Craig Krull Gallery

Judithe Hernández | 
Todavía sueño /
I still dream

August 23 - October 4, 2025

Opening reception: September 6, 4-6pm

Inquires: info@craigkrullgallery.com


As an early feminist force of the Chicano Art movement, Judithe Hernández has long explored both the exploitation and empowerment of women. The fifth and only woman member of the influential Chicano artist collective Los Four, Hernández is one of the few women of color recognized as a seminal muralist in the 1970s. She studied with Charles White at Otis Art Institute, where he encouraged her penchant for drawing, which the Pulitzer-winning art critic Christopher Knight has called her “most powerful gift.”

The works on view at Craig Krull Gallery represent this singular ability, including major works on paper from Hernández’s 2024 retrospective, Beyond Myself, Somewhere, I Wait for My Arrival, at the Cheech Marin Museum of Chicano Art & Culture. These are stunning examples of her mastery of color, pastels, and use of line to describe form, as Edgar Degas once noted. In these works, Hernández reinvents women as protagonists and warriors bearing witness to contemporary atrocities—corruption in the Mexican government, US imperialism, and femicide in Ciudad Juárez—with dignity and agency. Surreal dreamscapes and floating vignettes show women mingling with ancestors and animals; ribbons and doves form connections to a spirit world where antlers become crowns of feminine power. Hernández’s work is proof of Degas' assertion that art is most powerful when it is the product of dreams recalled—“a transformation in which imagination collaborates with memory.”

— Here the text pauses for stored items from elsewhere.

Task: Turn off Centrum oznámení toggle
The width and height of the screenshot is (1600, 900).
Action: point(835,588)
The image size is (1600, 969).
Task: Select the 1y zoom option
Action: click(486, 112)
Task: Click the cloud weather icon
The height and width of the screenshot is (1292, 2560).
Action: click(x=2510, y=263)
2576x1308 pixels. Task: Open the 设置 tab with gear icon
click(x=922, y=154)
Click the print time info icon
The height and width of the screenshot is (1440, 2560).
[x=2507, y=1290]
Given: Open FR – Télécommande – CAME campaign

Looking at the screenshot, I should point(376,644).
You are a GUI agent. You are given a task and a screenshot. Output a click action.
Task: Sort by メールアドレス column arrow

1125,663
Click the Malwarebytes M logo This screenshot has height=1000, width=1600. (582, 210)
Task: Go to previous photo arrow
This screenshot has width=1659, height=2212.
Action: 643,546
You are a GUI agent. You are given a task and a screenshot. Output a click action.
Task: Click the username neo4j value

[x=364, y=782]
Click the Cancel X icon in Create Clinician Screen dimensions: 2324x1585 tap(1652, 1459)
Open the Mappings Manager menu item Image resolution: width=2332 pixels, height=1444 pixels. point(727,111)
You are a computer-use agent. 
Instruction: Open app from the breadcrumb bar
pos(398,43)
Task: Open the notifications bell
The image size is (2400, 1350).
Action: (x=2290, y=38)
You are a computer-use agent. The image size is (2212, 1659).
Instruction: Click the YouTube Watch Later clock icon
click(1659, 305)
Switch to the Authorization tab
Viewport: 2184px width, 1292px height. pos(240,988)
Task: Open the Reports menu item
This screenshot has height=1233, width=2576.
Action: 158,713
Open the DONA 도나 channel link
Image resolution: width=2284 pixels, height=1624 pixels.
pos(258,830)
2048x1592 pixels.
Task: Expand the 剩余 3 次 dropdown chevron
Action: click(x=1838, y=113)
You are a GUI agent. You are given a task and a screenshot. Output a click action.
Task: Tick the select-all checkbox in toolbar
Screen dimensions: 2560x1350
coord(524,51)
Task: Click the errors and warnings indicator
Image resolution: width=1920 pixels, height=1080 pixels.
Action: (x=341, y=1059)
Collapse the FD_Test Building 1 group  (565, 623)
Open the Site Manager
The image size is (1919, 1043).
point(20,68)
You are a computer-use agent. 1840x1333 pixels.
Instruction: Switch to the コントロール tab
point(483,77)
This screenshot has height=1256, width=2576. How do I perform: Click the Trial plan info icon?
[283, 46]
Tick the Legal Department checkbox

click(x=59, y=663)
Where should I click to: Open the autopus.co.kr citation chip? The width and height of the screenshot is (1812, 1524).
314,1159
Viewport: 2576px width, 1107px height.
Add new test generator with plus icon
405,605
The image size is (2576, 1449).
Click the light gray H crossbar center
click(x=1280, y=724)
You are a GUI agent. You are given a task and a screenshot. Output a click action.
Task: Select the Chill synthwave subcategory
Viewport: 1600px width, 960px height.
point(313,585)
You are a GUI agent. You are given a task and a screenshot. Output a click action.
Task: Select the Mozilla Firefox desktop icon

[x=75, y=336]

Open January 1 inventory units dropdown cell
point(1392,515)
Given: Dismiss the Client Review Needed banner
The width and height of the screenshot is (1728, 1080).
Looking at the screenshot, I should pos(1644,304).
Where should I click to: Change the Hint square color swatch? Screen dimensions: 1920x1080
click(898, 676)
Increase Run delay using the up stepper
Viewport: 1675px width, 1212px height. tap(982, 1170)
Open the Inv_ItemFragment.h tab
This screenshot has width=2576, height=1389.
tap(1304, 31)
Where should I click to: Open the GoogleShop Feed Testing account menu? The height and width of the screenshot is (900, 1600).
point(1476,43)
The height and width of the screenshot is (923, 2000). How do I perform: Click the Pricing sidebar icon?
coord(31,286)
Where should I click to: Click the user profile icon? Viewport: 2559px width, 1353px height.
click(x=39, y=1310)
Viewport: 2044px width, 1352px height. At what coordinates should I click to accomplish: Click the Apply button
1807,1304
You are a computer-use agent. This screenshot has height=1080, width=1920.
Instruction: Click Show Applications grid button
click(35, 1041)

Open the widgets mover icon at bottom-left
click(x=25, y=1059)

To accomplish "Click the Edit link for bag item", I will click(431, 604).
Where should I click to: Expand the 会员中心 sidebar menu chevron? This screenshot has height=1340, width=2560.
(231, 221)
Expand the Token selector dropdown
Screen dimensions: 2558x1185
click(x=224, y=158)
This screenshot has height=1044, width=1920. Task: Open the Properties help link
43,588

A native of Los Angeles, Judithe Hernández grew up in the northeast neighborhood of Lincoln Heights. She first received acclaim in the 1970s as a muralist, when she became the fifth member of Los Four—an influential East Los Angeles Chicano artist collective—along with Gilbert Luján, Carlos Almaraz, Frank E. Romero, and Roberto de la Rocha.

Over the past five decades, Hernández’s influence has spread across the West Coast and beyond. She participated in landmark exhibitions In Search of Aztlan at the Oakland Museum and The Aesthetics of Graffiti at the San Francisco Museum of Modern Art in the 1970s, and later went on to show on the East Coast and in Europe. She lived and worked in Chicago for many years before returning to LA in 2010. Since then, her seven-story mural, La Reina Nueva de Los Angeles, became the monumental gateway to a corridor of Chicano murals honoring the history and art of Mexican Americans in LA (2019), and she was the first artist to be given a major solo retrospective at the Cheech (2024). Her work resides in numerous public and private collections, including the Museum of Modern Art; the Pennsylvania Academy of Fine Art; the National Museum of Mexican Art; the Smithsonian American Art Museum; LACMA; the Blanton Museum of Art; the UCI Museum/Institute for California Art; and the Bank of America Collection. She’s been the artist-in-residence at the University of Chicago’s Center for the Study of Race, Politics, & Culture, as well as the recipient of a COLA and Anonymous Was a Woman grants.